Here’s the ground-breaking bit: Devanand and co-authors chose not to describe what they observed during the course of the study as “withdrawal” – that word is studiously avoided in the press release and abstract.* Rather, here’s how the results are characterized: the risk of “relapse” should antipsychotic medication be abruptly discontinued is evidence of the need for elderly patients to keep taking their Risperdal.
A classic case of willfully maintained ignorance.
Is it possible that Devanand and co-authors are ignorant of the concept of “withdrawal,” its causes, its symptomatology? Is it possible that they haven’t read the FDA-approved label for Risperdal, haven’t familiarized themselves with the scientific literature surrounding the discontinuation of antipsychotics, and are therefore innocent in their public charactarization of the results of their study as “relapse” best treated with continued use of Risperdal? Yes, it’s possible. It’s even likely that these authors averted their eyes from a mere glimpse of any such information, given the strong financial incentives and conflicts of interest disclosed in conjunction with the publication of this article.

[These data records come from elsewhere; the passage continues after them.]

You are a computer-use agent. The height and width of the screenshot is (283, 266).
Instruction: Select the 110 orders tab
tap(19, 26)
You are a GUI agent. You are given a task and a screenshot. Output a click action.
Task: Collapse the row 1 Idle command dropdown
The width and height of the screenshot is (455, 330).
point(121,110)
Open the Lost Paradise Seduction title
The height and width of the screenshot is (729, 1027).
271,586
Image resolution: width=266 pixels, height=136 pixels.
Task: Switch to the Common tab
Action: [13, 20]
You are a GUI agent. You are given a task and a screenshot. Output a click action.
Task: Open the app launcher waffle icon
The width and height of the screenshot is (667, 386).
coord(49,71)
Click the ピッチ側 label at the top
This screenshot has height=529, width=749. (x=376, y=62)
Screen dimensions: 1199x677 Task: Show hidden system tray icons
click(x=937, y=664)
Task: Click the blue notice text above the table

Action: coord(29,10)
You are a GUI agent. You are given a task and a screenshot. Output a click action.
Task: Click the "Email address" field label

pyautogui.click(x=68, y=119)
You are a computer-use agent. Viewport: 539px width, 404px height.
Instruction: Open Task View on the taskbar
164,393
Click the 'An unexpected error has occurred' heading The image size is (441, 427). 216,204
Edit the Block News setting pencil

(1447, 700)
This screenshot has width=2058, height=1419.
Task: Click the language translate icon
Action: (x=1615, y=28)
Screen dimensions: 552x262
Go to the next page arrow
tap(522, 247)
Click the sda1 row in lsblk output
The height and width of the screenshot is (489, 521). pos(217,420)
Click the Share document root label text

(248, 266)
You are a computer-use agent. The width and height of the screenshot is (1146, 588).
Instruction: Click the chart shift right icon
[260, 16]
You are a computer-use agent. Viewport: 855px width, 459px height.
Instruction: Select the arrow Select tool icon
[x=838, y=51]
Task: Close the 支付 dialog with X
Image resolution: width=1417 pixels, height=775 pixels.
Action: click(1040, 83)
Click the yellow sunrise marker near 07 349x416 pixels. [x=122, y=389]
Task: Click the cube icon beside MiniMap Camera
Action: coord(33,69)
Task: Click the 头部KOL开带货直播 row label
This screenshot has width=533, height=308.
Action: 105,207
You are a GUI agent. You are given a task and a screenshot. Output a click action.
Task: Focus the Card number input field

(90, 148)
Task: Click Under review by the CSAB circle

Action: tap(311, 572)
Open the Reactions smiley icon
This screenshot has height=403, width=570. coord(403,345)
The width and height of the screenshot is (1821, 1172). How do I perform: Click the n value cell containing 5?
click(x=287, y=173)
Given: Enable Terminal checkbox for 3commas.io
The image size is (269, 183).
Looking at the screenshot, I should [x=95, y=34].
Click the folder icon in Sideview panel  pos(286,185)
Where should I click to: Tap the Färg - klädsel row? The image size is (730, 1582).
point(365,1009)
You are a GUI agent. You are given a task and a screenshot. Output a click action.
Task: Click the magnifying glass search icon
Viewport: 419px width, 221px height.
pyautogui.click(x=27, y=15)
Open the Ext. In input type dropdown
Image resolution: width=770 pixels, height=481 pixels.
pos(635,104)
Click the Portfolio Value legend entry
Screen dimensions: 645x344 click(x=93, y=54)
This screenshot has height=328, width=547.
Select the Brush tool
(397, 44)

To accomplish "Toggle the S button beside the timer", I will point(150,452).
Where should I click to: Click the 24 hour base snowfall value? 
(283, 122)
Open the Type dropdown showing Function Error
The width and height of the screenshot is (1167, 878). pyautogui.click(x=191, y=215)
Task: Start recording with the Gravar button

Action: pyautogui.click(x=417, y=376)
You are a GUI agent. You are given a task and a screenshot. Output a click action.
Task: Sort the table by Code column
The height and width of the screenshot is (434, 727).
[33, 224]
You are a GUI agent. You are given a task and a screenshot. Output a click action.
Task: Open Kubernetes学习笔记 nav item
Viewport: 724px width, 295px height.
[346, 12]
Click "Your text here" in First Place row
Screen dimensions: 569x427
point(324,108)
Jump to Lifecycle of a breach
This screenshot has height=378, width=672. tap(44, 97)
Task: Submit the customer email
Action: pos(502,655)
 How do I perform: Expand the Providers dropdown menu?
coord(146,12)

But that’s a shaky foundation to build your innocence on.
The foolish man builds his house upon the sand; the wise man builds his house upon a rock.
* I’d like to tell you the word “withdrawal” is entirely absent from the article itself (and I highly suspect it is!) but, even though this is a publicly funded National Institutes of Health study, the article is not freely available to the funders (we, the people) and I have been thwarted in my attempts to obtain it. Big bonus points if you send it to me.